越來越多的實驗證據表明炎癥反應、膠質細胞激活、線粒體功能障礙、氧化應激及蛋白酶體損傷也是引發和驅動PD的關鍵機制[24-25]。PD的另一個神經病理學特征是星形膠質細胞增生[26]；有研究表明，在小鼠暴露MPTP第5天，星形膠質細胞開始劇烈反應并且比小膠質細胞的瞬時反應時間更短[5]。本實驗對小鼠腦區的星形膠質細胞進行了檢測，免疫熒光染色及Western blot結果顯示，注射MPTP的小鼠SN、CP及CX內GFAP的表達顯著增加。王鍔等[27]的細胞實驗顯示ketamine具有一定的抗炎作用，能夠抑制脂多糖誘導的星形膠質細胞釋放TNF-α。在本實驗中，與MPTP組相比，經ketamine干預后的小鼠在SN、CP及CX內GFAP的表達減少，說明ketamine對MPTP誘導的星形膠質細胞增生有一定的抑制作用。ketamine不僅能抑制IL-1、TNF-α等炎癥介質的釋放，還能降低內毒素休克小鼠的死亡率[28-29]?？拱d癇和缺血性脊髓損傷的研究也表明，ketamine通過下調炎癥介質、細胞色素C和caspase-3的表達而減少神經元的死亡，發揮一定的神經保護作用[30-31]。

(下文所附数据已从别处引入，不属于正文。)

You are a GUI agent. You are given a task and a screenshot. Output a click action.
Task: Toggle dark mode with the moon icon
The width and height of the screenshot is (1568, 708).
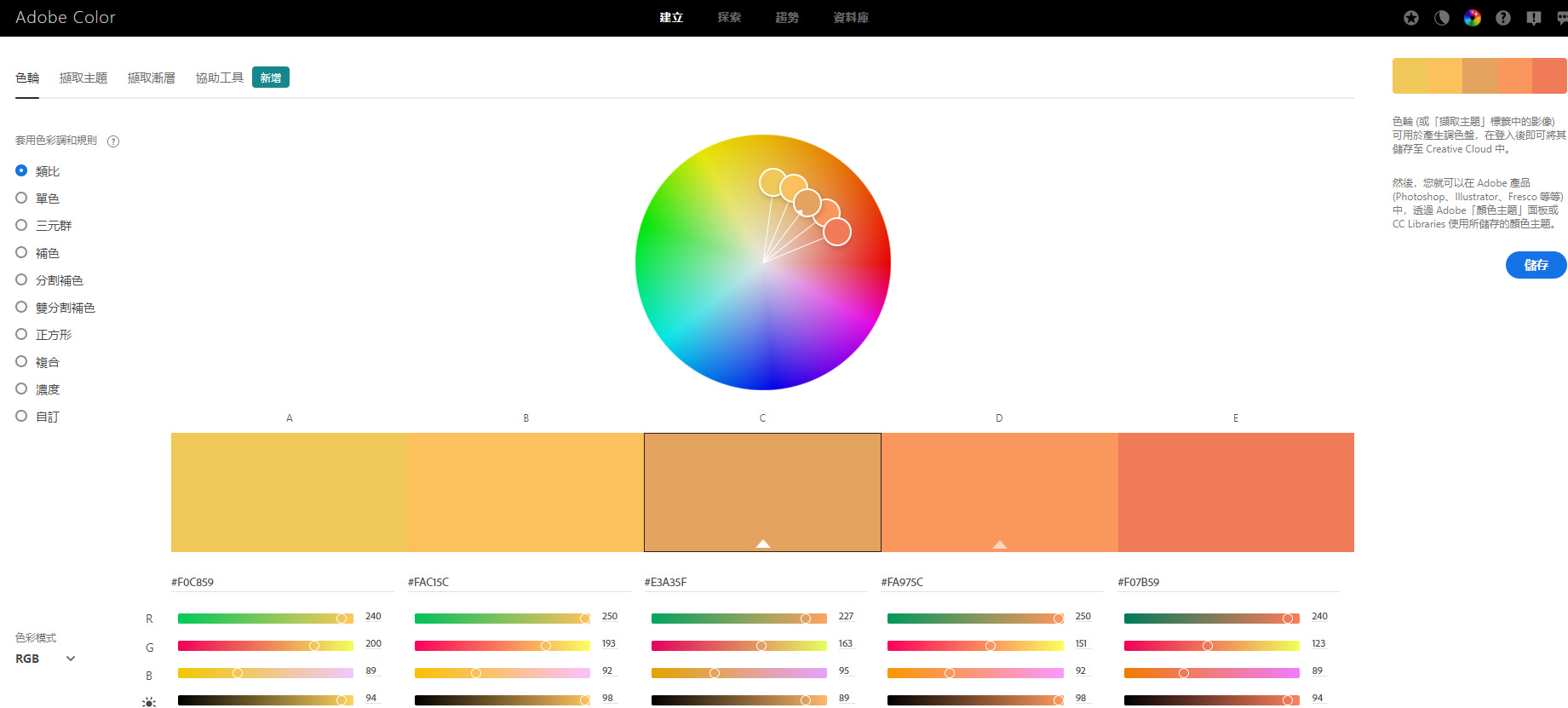tap(1442, 18)
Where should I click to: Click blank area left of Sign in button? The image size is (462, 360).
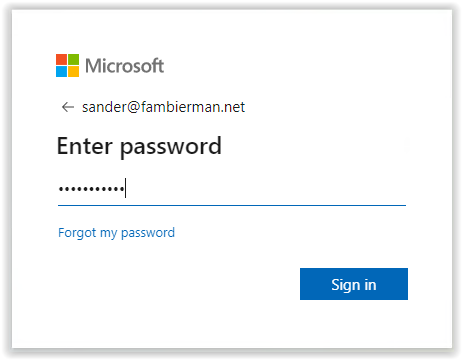click(x=177, y=284)
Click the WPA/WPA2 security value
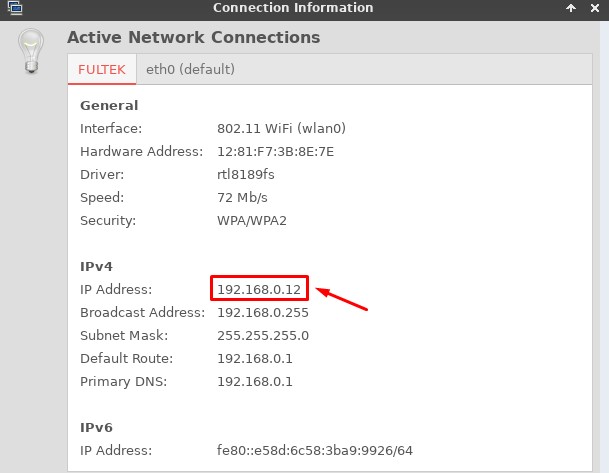609x473 pixels. [252, 220]
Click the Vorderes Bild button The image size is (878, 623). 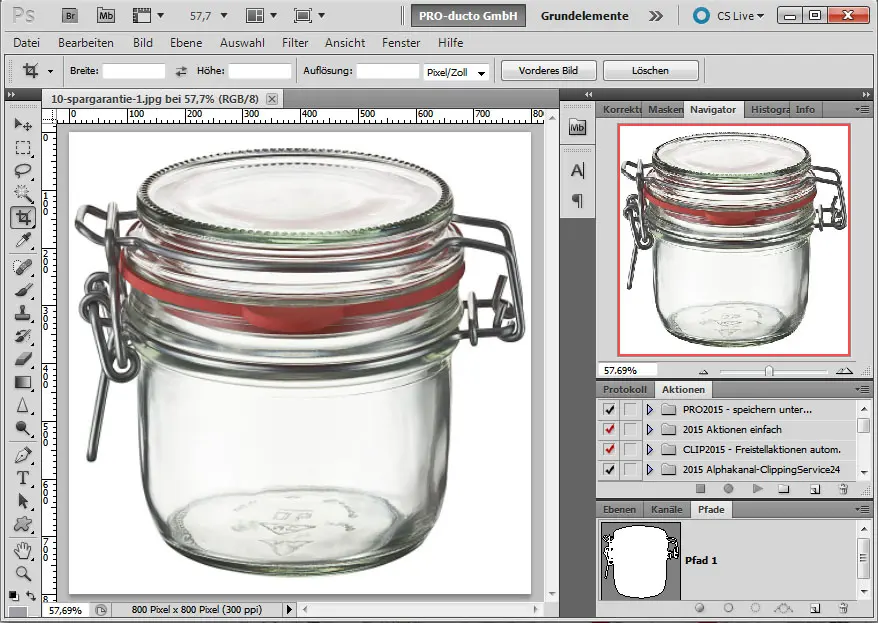tap(548, 71)
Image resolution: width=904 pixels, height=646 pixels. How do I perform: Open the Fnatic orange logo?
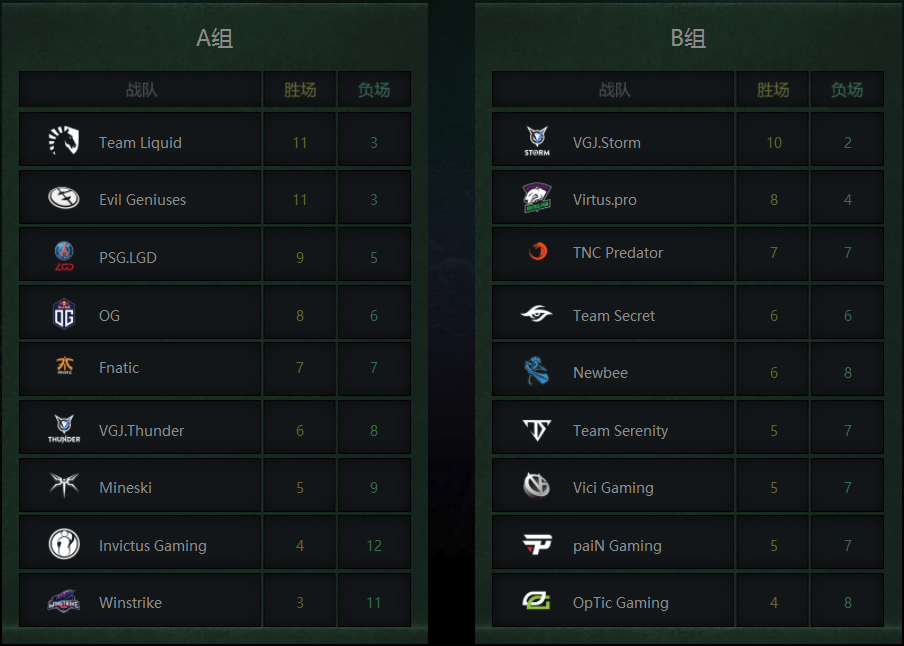coord(65,366)
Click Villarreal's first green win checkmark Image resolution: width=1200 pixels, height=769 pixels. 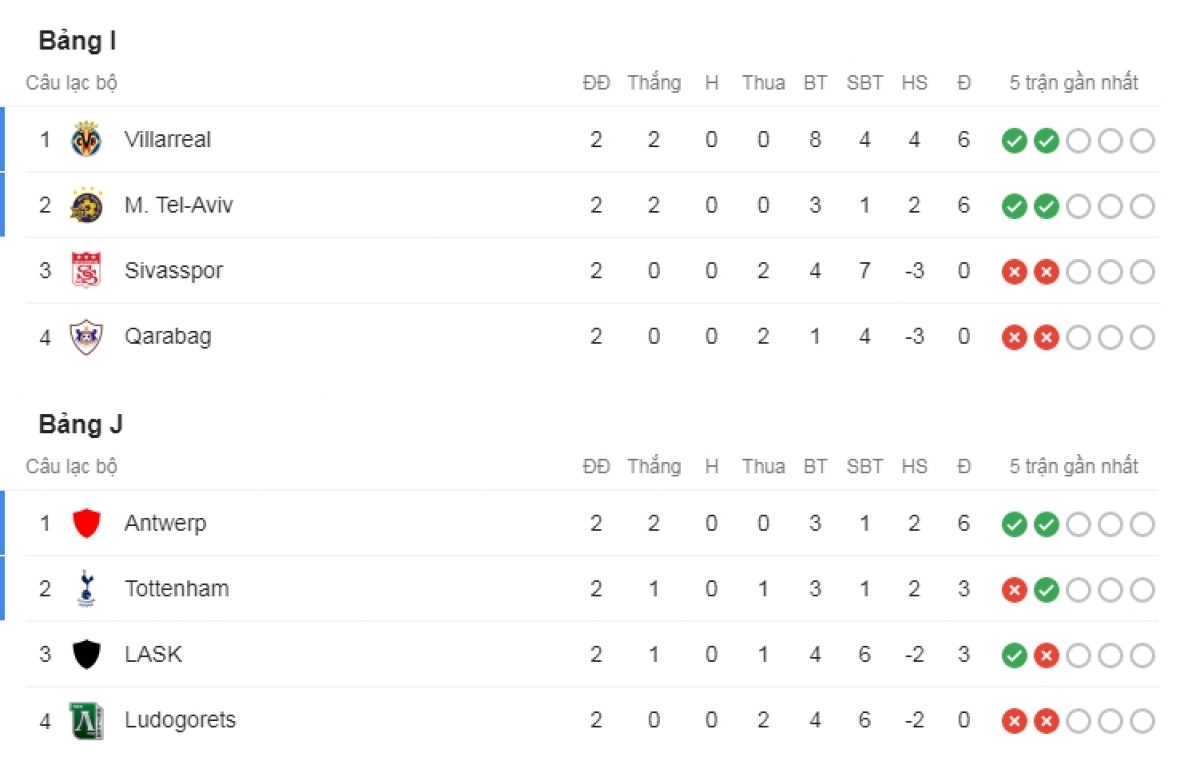point(1014,141)
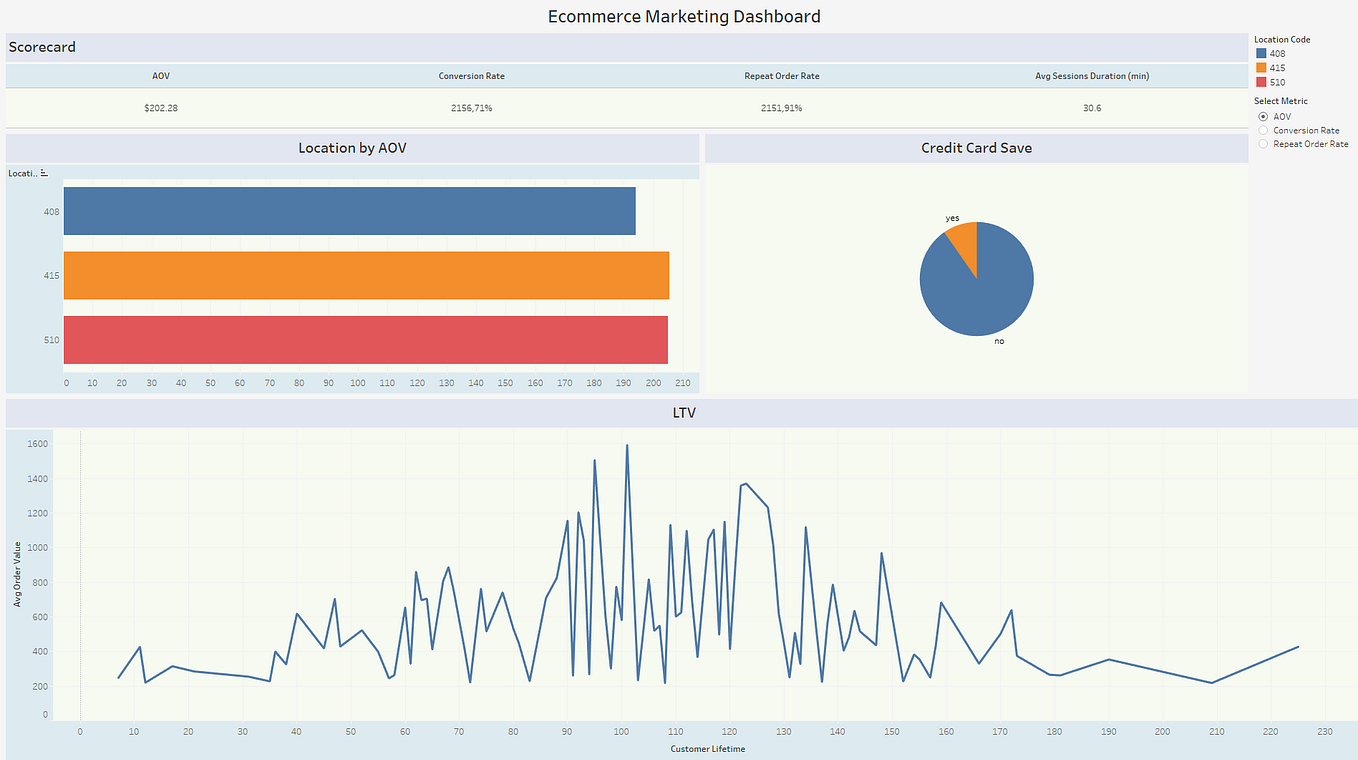Select the AOV metric radio button

1262,116
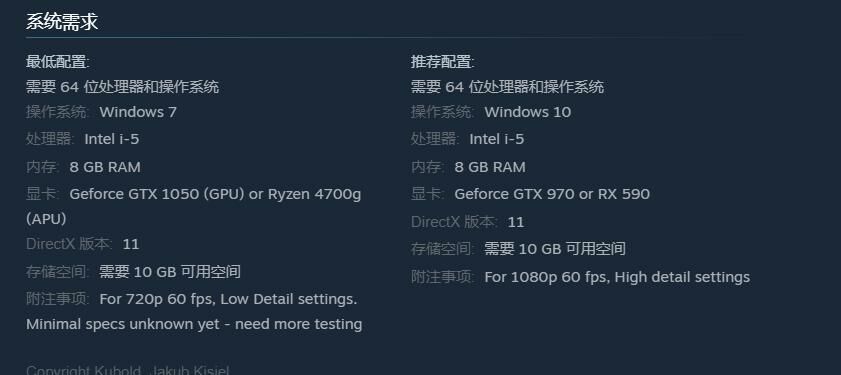Click the For 720p 60 fps note
841x375 pixels.
[x=228, y=299]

綜上所述，本研究顯示亞麻醉劑量的氯胺酮可以抑制MPTP誘導的PD小鼠α-synuclein表達及星形膠質細胞增生，并緩解小鼠的運動障礙及抑郁癥狀。這驗證了NMDA受體抑制劑氯胺酮在PD動物模型中的功效，揭示了氯胺酮具有抑制星形膠質細胞增生的作用，同時也為PD的治療提供了新的實驗依據。